### What the task requires
Format every line of the listing below as a Markdown table with the columns "No." and "Line", numbering the rows in order and omitting blank lines. Leave the pictures out of the table.

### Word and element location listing
________________________________________

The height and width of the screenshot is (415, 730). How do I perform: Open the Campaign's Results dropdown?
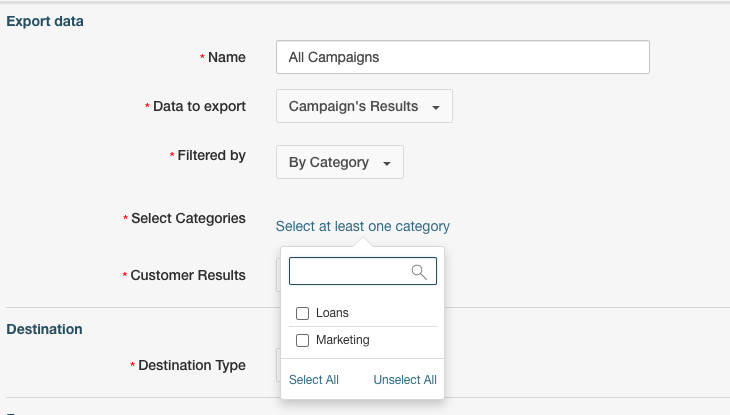point(364,106)
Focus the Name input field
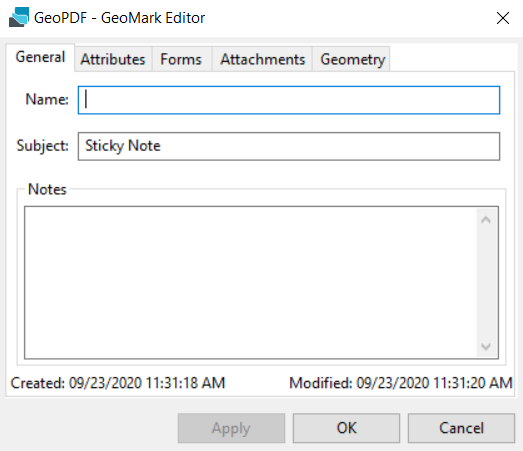Screen dimensions: 523x451 [289, 100]
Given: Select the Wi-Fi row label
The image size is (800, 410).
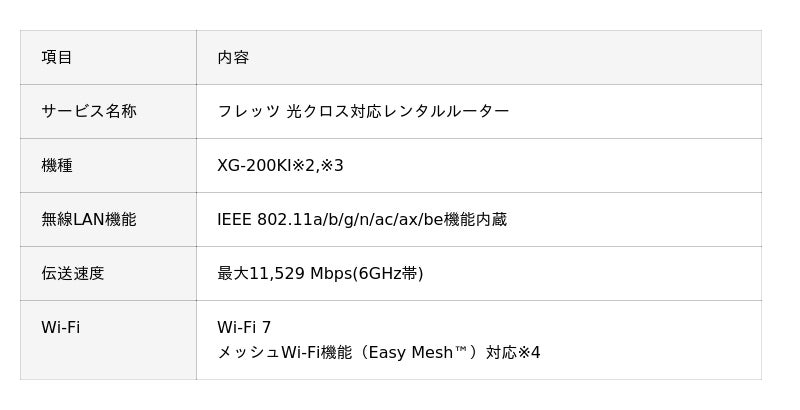Looking at the screenshot, I should pos(60,327).

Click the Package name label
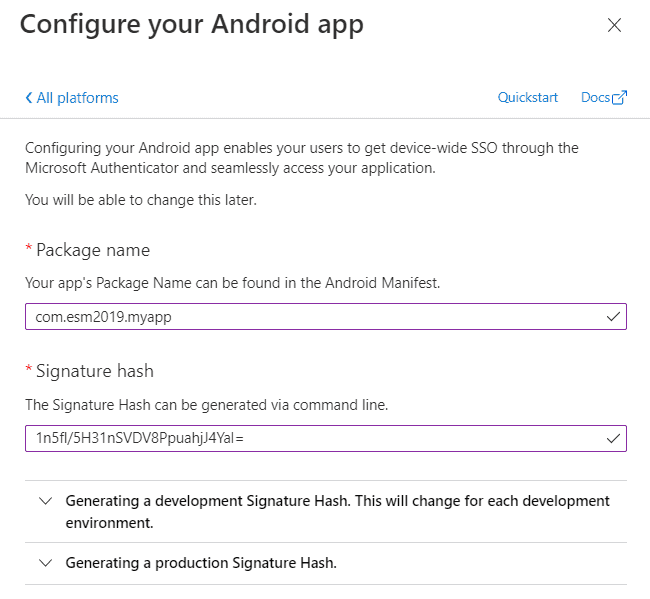93,250
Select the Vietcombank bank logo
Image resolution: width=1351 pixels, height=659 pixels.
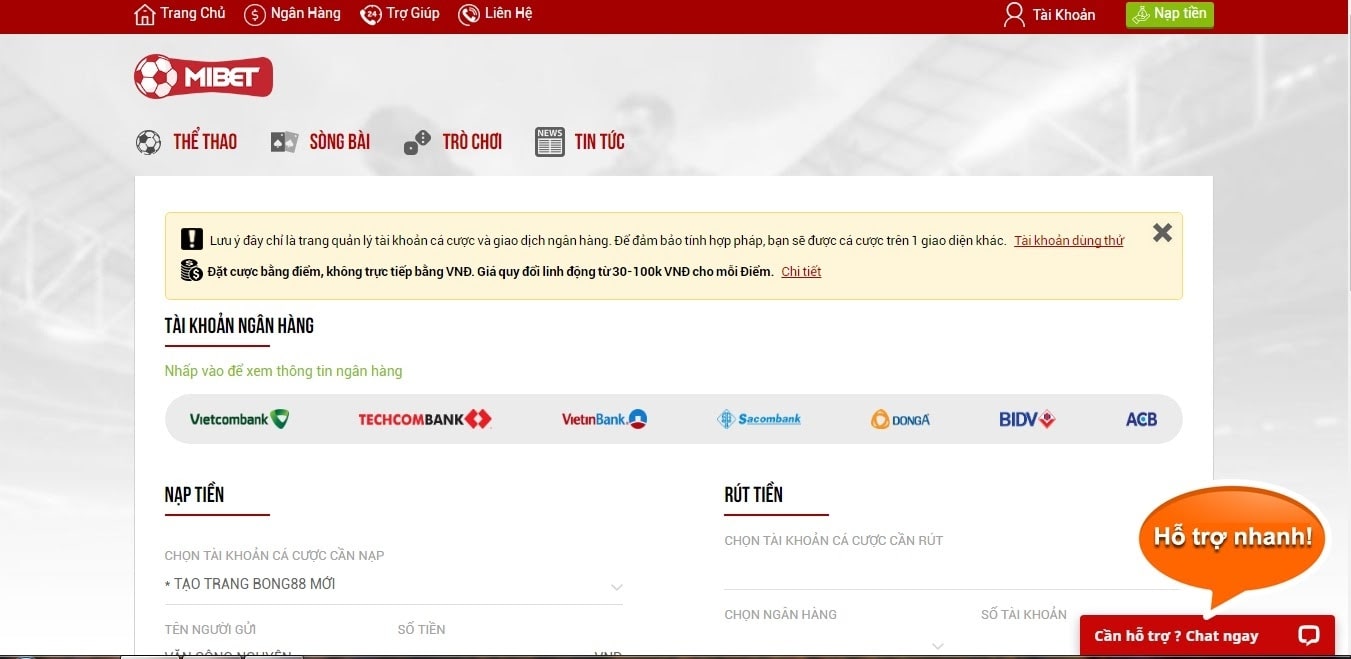click(239, 419)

________________________________________

### Result for this exercise
| No. | Line |
|---|---|
| 1 | The height and width of the screenshot is (415, 730). How do I perform: Open the Campaign's Results dropdown? |
| 2 | point(364,106) |
| 3 | Focus the Name input field |
| 4 | Screen dimensions: 523x451 [289, 100] |
| 5 | Given: Select the Wi-Fi row label |
| 6 | The image size is (800, 410). |
| 7 | Looking at the screenshot, I should pos(60,327). |
| 8 | Click the Package name label |
| 9 | 93,250 |
| 10 | Select the Vietcombank bank logo |
| 11 | Image resolution: width=1351 pixels, height=659 pixels. |
| 12 | click(239, 419) |